I’m working this evening, despite it being a holiday. The Cop’s gone to work, so it’s not that bad. Just finished reading Technofutures for the literature review we’re doing at work. Let me tell you, dictating a book report is a hell of a lot easier than typing one. I was dreading the documentation all afternoon, procrastinating as best I could, but now that I’m dictating, well, it’s actually kind of fun. The author of Technofutures mentions that he dictated portions of the book using the same voice recognition software that I use. Very amusing to read that. I’d be tempted to buy stock in the VR company if the user interface were a little more sophisticated, a little more aesthetically appealing. It’s actually kind of retro, and I don’t mean that in a good way.


  1. I miss my speech recognition days. It was the most fun job I’ve ever had.
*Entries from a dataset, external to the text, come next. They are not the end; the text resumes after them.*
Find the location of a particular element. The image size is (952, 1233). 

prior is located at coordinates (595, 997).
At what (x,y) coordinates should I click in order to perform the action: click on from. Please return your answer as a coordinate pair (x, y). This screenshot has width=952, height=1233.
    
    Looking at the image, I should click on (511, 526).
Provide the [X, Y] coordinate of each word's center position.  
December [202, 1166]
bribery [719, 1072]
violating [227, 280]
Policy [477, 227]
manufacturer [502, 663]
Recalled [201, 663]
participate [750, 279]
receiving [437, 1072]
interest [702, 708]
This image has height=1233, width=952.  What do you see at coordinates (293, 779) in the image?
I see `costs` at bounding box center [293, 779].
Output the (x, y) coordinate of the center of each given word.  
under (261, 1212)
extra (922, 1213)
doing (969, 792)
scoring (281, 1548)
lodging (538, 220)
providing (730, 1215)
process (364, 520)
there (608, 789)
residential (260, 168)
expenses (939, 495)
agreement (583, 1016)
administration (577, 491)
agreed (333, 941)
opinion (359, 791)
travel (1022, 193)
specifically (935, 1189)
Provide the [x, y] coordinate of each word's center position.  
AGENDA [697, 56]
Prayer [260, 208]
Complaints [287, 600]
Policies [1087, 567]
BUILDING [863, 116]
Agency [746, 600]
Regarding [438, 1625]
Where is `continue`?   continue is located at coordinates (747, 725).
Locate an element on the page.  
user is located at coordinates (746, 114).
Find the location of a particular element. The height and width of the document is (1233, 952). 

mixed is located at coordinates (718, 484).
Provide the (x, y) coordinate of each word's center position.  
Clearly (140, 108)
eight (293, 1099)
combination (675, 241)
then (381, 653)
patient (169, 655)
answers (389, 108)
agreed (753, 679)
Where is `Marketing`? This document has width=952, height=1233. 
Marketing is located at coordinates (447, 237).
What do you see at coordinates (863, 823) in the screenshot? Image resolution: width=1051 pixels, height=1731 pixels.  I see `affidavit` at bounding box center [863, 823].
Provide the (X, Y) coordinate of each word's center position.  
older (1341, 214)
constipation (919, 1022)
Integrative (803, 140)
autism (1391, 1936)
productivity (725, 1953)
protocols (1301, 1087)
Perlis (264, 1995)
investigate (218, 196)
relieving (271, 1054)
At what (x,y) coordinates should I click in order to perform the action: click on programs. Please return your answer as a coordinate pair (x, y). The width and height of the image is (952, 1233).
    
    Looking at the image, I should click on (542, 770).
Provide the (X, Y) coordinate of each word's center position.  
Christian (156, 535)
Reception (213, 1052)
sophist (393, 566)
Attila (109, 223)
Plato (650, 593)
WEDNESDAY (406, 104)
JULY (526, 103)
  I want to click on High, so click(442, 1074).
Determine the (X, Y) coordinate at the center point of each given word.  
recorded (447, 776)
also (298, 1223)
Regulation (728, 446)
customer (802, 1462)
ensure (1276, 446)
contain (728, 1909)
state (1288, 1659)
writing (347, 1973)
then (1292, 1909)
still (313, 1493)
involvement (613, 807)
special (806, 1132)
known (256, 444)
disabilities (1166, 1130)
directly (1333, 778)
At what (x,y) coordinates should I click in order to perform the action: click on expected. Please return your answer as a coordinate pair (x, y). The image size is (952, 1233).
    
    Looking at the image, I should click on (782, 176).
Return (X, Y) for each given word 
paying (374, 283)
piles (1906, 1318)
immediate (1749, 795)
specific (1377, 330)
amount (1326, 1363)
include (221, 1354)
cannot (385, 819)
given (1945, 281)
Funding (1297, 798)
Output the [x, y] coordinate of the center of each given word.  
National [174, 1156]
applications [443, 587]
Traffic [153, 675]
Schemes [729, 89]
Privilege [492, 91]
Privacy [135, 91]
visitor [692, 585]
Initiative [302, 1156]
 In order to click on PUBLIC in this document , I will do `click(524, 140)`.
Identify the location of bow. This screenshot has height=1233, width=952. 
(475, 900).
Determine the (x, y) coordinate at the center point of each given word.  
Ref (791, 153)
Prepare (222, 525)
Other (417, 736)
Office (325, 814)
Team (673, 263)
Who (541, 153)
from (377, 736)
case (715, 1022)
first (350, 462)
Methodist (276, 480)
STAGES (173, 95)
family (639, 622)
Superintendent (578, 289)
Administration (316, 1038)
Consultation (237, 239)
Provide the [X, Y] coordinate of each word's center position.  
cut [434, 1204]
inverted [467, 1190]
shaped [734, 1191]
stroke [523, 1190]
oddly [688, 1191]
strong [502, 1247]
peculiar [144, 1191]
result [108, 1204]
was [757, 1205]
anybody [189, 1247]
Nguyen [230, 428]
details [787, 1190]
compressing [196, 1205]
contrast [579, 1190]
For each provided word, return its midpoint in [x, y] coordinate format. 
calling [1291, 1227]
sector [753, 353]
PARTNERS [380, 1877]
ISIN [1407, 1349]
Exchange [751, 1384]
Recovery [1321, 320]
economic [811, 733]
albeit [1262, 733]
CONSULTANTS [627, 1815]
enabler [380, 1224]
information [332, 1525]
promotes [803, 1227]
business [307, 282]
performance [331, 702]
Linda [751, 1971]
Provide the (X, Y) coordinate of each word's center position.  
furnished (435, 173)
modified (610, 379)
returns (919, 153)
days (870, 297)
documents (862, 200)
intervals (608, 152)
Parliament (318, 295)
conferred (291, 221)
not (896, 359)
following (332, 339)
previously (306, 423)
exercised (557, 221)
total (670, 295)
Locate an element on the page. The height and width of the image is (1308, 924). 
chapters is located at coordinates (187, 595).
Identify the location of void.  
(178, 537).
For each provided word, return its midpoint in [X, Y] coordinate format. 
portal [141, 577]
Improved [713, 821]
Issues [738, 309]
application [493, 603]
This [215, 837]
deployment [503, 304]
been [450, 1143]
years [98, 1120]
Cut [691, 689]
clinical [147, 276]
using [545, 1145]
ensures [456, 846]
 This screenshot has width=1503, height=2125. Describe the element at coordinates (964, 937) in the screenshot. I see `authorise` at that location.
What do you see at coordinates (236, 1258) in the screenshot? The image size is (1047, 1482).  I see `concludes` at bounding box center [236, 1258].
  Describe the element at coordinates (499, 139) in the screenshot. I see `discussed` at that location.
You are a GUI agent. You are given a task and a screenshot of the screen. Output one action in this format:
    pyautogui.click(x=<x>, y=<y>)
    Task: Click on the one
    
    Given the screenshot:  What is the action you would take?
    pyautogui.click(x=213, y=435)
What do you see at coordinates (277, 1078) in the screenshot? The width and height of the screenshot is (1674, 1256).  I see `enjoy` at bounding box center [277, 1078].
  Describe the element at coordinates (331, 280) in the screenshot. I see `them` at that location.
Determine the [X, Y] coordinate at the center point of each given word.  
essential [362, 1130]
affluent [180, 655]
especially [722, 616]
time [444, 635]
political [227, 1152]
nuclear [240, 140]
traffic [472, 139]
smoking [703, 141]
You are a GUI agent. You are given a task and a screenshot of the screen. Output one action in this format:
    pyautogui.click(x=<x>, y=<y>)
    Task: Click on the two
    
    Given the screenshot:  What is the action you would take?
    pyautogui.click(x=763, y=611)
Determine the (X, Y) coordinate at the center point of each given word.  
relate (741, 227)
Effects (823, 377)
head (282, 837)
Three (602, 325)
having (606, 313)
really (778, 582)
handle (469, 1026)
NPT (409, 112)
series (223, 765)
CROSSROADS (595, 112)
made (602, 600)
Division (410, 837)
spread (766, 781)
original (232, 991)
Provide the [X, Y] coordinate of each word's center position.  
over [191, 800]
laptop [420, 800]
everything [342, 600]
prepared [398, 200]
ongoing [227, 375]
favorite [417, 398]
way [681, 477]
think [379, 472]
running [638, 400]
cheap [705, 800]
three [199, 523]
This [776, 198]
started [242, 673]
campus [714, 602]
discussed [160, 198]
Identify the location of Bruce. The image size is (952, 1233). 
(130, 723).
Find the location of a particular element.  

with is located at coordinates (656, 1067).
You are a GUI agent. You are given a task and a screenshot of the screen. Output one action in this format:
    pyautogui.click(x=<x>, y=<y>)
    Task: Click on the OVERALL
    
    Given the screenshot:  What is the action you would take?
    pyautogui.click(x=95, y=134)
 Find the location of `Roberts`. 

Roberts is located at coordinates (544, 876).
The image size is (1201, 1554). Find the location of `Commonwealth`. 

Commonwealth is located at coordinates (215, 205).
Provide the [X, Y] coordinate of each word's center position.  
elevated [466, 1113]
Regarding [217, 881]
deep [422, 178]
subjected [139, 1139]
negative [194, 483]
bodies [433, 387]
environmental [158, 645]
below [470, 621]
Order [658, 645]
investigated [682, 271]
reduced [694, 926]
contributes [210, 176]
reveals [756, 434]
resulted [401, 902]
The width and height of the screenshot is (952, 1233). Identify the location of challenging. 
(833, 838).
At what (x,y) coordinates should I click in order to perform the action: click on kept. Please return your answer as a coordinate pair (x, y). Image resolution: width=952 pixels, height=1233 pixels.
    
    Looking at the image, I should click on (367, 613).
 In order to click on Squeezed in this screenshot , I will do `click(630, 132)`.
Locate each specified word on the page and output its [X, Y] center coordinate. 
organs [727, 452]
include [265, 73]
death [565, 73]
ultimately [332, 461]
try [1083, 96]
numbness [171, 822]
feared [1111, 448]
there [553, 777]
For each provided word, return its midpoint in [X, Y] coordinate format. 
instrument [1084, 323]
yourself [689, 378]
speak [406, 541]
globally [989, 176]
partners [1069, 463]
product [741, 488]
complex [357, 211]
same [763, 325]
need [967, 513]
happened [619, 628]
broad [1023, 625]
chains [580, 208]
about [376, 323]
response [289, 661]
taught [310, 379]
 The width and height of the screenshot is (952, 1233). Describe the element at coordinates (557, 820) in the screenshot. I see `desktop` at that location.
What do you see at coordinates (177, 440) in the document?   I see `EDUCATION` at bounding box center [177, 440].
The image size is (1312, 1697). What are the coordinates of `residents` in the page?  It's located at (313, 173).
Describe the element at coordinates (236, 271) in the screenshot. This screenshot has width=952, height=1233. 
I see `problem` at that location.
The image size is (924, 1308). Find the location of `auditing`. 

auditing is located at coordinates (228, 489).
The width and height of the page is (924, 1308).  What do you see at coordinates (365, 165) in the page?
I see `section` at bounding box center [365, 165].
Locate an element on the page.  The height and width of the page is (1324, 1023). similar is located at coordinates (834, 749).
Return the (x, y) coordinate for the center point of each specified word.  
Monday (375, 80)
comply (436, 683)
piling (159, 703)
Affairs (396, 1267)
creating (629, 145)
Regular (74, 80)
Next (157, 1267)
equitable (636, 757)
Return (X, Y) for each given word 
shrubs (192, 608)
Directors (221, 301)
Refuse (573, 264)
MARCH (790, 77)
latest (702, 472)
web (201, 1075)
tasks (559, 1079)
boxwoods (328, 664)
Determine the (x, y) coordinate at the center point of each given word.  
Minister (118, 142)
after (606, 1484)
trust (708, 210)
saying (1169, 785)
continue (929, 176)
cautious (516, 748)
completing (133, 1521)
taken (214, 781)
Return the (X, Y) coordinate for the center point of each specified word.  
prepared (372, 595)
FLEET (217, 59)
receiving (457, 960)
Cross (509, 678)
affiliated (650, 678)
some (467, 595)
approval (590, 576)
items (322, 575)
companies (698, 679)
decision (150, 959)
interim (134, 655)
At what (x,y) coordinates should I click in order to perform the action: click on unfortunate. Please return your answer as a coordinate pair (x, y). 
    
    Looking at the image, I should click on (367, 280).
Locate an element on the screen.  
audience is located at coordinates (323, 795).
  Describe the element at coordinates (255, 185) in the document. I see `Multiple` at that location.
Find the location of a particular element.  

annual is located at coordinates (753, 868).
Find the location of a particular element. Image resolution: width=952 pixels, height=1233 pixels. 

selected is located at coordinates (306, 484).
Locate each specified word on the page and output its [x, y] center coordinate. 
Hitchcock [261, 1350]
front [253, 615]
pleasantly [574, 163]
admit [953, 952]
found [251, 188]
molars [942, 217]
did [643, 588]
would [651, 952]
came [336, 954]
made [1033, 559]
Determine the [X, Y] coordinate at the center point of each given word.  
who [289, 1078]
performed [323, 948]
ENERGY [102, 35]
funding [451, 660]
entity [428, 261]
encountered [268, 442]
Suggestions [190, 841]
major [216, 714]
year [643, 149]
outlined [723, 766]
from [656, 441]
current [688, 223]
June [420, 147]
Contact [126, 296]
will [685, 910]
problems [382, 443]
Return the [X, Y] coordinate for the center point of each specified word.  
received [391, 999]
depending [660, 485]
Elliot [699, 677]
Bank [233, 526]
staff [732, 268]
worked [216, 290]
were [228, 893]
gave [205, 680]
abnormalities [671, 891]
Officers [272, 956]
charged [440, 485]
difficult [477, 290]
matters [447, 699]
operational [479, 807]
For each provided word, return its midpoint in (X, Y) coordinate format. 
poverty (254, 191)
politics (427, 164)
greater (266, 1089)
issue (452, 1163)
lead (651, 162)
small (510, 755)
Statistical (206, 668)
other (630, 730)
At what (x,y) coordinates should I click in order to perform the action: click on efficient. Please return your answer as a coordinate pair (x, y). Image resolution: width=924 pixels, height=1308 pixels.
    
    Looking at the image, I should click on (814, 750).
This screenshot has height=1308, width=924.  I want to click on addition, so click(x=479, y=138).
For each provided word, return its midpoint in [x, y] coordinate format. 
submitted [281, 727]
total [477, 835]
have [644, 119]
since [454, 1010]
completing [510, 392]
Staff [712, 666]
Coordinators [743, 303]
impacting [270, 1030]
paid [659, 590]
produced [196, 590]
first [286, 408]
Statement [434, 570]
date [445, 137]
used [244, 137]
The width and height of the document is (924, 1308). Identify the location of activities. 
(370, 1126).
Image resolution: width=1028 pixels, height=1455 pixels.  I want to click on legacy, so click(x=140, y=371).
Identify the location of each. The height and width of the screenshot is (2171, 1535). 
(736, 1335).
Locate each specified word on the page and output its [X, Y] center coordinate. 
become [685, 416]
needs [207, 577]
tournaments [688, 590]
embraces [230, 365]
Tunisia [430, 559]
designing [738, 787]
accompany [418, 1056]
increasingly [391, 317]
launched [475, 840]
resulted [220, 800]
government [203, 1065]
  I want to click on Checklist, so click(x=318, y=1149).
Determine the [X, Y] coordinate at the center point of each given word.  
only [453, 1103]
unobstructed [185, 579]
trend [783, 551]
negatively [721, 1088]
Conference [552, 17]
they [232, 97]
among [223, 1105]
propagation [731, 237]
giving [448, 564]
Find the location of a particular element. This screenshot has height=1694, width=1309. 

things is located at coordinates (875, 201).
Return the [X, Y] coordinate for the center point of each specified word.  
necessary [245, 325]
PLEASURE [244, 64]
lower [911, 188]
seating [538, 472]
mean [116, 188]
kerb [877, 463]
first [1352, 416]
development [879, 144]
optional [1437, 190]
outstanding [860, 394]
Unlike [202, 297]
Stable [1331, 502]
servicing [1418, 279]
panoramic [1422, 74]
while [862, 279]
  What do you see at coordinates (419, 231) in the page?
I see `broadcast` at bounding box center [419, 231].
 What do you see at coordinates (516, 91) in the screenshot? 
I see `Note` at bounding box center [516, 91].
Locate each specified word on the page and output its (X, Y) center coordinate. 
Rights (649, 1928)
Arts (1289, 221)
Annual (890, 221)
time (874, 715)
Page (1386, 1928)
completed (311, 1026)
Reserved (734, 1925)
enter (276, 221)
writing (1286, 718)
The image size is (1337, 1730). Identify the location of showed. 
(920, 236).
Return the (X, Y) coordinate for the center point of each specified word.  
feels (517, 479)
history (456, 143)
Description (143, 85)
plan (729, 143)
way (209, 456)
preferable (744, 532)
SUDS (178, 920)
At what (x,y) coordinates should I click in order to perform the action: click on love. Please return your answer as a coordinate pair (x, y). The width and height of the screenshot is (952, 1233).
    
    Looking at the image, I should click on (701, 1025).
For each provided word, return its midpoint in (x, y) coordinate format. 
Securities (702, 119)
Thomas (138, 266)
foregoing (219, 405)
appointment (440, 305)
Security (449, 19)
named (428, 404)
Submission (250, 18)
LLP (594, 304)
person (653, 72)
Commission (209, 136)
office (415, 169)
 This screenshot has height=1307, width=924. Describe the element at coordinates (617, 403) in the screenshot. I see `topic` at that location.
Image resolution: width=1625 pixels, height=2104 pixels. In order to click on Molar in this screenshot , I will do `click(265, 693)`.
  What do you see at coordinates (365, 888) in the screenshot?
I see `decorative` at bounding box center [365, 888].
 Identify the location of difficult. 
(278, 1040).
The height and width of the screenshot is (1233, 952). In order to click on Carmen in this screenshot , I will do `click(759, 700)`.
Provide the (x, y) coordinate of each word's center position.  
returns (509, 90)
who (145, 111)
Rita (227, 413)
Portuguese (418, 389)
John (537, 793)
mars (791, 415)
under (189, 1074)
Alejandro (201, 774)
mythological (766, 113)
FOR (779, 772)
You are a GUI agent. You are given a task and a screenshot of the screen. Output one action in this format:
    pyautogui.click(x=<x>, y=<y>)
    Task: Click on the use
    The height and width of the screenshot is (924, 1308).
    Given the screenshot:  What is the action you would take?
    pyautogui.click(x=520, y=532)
  2. Is there a lack of money/interest in that technology, Vanessa? When I went looking for software, I didn’t find many companies producing it, and when I did get the stuff I’m now using, I was rather surprised at 1) how inexpensive it is, and 2) how clunky the interface is.

    I would have expected it to be expensive software with a slick interface (a sign to me that a particular technology is “hot”).

  3. Yes and no 🙂

    There are many different things you can do with automatic processing of speech that all fall under the umbrella name of “speech recognition”.

    What you are using is dictation software. This field is NOT hot at all for several reasons:

    – people feel shy talking into a microphone
    – edition of the text that has been transcribed from your voice proves really difficult. What happens if you say “blah blah blah errrr no that was a mistake errr hold on, DELETE, yeah that’s right, blah blah blah and then he told her to delete the last paragraph, NO DON’T DO THAT”
    – people type fast these days so there isn’t a lot of need to dictate stuff anymore. Email has a lot of weight on this too.
    – if you have a cold, it won’t work
    – if there is background noise, it won’t work
    – if you yell or talk faster than usual, most likely it won’t work
    – you need to train the software, which a lot of people find tedious

    I never worked in the dictation systems fields, thank God.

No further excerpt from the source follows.